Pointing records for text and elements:
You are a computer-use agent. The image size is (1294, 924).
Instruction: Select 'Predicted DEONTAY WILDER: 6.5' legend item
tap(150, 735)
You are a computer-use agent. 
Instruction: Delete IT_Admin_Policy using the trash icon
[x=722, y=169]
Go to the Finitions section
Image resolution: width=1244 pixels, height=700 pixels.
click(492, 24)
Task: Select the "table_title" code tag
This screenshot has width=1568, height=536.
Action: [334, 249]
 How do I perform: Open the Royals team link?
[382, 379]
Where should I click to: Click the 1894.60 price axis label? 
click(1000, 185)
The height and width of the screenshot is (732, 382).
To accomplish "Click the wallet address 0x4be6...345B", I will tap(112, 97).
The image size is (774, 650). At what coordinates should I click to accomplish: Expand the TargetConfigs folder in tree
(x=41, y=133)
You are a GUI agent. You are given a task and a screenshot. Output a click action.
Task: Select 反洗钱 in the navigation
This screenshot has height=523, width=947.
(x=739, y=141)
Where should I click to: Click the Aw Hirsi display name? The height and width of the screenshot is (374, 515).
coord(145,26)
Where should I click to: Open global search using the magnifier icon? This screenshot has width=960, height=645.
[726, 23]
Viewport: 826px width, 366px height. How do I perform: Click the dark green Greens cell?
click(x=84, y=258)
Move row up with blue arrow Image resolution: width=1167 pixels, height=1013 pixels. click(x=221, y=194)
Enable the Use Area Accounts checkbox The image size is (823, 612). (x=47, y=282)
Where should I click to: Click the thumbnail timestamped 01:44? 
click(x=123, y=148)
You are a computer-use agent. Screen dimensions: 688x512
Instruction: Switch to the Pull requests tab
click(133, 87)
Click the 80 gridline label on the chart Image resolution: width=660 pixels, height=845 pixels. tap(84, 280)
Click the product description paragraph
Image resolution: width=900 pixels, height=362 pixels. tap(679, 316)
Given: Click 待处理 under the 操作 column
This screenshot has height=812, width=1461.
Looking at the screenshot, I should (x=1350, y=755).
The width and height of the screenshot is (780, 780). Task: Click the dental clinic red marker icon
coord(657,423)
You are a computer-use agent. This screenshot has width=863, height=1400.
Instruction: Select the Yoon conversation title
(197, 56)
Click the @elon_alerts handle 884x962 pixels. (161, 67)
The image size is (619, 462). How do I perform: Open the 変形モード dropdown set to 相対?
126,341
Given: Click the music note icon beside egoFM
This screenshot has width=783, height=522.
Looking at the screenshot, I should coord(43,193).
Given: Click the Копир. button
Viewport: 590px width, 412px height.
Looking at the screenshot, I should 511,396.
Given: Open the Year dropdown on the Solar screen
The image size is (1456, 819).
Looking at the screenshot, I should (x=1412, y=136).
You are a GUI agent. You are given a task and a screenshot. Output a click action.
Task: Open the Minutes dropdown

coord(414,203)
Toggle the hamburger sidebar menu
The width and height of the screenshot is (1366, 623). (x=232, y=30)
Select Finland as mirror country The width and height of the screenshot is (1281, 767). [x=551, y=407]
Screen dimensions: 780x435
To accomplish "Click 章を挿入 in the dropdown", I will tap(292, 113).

REQUEST → Count the lines of the records that contain the string "agent", treating case as significant, and give only the number.

EXERCISE SOLUTION → 6